As we were finishing filling the beds, we could see the weeds growing up between them and pressing the landscape fabric upward. We knew we needed to get the material in between the beds to block out the sun as quickly as possible. I didn’t want to use mulch because of the slope the area is on and the massive rains we get. I figured it would all wash down into the street and cause a big mess, so I needed something heavy. We decided on one inch river gravel. I ordered a load of that with the last of our money. We got 15 tons simply because I had ordered a truck load of pea gravel 15 years before for impact material in my play area and it was 15 tons. I hoped it would be the right amount. We had two more work parties for the daycare to move gravel, one on a Saturday and one on a weeknight. Cindy and the boys, Julie and the girls, Alesa and her boy, and Stacy and the girls came to help. On Saturday we filled the new expansion area, and on Thursday evening we filled the old garden area. We had some gravel leftover so we filled a flower bed. We probably had maybe 3-4 tons left that we gave away. My daycare parents ROCK!

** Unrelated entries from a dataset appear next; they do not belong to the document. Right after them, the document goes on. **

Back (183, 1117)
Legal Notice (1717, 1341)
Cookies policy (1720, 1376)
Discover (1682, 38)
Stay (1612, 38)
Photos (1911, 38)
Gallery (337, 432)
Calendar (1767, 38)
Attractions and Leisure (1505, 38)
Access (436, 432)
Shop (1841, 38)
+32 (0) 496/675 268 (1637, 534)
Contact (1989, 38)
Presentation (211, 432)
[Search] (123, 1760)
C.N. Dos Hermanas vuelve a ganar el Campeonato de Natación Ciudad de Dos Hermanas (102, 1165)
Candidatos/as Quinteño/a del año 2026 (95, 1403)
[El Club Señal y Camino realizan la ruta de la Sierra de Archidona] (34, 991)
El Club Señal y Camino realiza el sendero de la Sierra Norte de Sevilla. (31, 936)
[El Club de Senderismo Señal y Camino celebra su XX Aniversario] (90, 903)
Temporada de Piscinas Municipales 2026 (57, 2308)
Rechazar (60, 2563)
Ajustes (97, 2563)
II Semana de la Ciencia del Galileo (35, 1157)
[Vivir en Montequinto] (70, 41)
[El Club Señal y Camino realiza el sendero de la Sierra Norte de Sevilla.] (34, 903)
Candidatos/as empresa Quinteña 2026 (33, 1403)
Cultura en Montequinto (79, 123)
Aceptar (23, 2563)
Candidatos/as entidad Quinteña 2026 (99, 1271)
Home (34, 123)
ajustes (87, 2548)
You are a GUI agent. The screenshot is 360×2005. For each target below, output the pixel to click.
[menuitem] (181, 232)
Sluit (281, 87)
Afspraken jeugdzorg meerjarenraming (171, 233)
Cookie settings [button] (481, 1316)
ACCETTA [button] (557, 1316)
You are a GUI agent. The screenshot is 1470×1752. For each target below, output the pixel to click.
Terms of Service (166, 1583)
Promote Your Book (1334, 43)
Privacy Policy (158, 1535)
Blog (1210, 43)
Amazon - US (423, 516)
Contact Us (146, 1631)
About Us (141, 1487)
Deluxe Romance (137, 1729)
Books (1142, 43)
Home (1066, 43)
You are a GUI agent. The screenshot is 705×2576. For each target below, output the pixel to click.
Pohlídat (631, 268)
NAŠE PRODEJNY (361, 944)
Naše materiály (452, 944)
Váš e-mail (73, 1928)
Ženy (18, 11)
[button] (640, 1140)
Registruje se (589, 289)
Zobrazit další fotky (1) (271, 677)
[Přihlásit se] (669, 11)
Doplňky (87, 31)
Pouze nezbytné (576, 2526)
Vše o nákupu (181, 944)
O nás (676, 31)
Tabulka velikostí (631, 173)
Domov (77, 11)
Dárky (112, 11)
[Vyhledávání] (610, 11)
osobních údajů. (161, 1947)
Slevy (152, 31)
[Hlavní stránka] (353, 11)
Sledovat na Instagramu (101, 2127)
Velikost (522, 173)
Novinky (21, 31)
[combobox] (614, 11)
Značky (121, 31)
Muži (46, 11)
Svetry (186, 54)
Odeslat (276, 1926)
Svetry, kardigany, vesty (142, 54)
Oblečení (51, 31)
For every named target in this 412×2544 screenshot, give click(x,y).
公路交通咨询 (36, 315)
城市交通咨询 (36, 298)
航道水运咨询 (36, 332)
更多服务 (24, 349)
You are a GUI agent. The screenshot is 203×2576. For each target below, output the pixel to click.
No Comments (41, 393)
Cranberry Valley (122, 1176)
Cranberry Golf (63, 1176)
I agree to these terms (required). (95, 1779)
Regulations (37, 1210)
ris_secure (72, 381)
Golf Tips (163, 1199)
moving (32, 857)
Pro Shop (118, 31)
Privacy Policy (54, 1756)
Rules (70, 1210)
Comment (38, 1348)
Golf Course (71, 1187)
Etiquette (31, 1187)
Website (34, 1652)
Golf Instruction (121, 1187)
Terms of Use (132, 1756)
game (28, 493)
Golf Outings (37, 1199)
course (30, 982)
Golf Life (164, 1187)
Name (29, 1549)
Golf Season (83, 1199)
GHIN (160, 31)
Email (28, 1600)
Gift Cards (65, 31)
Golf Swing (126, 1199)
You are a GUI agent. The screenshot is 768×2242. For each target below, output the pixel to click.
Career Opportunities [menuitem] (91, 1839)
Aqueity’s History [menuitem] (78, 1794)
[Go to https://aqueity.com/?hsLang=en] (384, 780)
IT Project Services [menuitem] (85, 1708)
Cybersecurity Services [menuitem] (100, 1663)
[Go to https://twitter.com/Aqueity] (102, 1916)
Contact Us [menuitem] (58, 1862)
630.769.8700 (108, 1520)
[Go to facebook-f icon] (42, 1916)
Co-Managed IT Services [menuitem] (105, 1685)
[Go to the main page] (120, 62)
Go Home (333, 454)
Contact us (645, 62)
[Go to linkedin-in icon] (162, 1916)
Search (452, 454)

After the rock was in place, the garden was ready to use. We started planting seeds and seedlings we had grown inside. We have enjoyed it so much and are eating lettuce, radishes, swiss chard, broccoli, herbs, peas and kohlrabi. The kids and I are learning SO much! The expansion lets us grow more variety of food and we feel so blessed to have it! It took a half year of super hard work to build it and a whole community to help, but we did it and we love it!
I always have a hard time sorting out all of the times for when to grow what, so I made a chart to help. I used information from the OSU extension website and combined it with information from several books and websites until I came up with a range of times I could plant things in my zone, 7a.
The chart is set with the date noted as the first date when planting should be okay. Some years are warmer or colder so the dates won’t be an exact fit, but these are basic guidelines on when to start planting. Most plants can be planted up to a month after the noted date.
I indicates that seeds can be planted in trays indoors, and O indicates that seeds can be planted outdoors. While this chart won’t work for other zones, I hope that I can help someone in my area to keep their dates straight. It has helped me tremendously this year!